Your task: Convert the material below into a JSON list of strings, one string per line and no blank lines, with the pictures left out.

Exercise input:
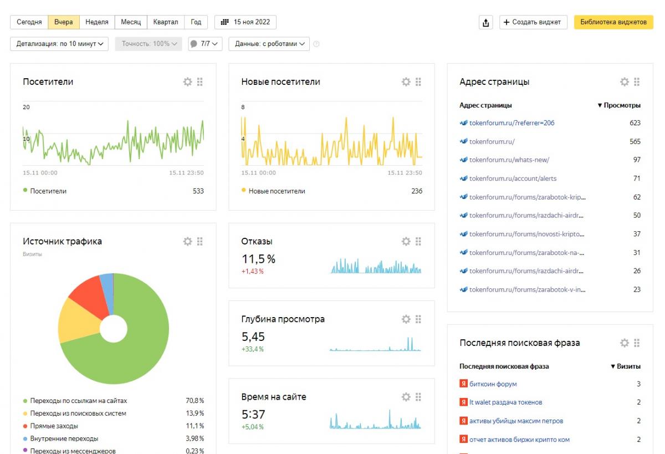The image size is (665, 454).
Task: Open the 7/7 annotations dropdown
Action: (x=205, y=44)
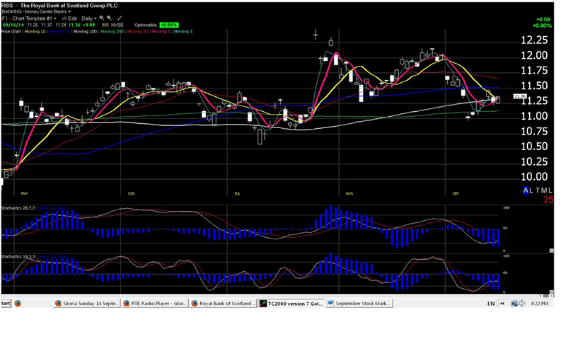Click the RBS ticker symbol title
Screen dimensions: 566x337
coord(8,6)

Problem solution:
[
  "The image size is (665, 454).",
  "Task: Open the 7/7 annotations dropdown",
  "Action: (x=205, y=44)",
  "Click the RBS ticker symbol title",
  "Screen dimensions: 566x337",
  "coord(8,6)"
]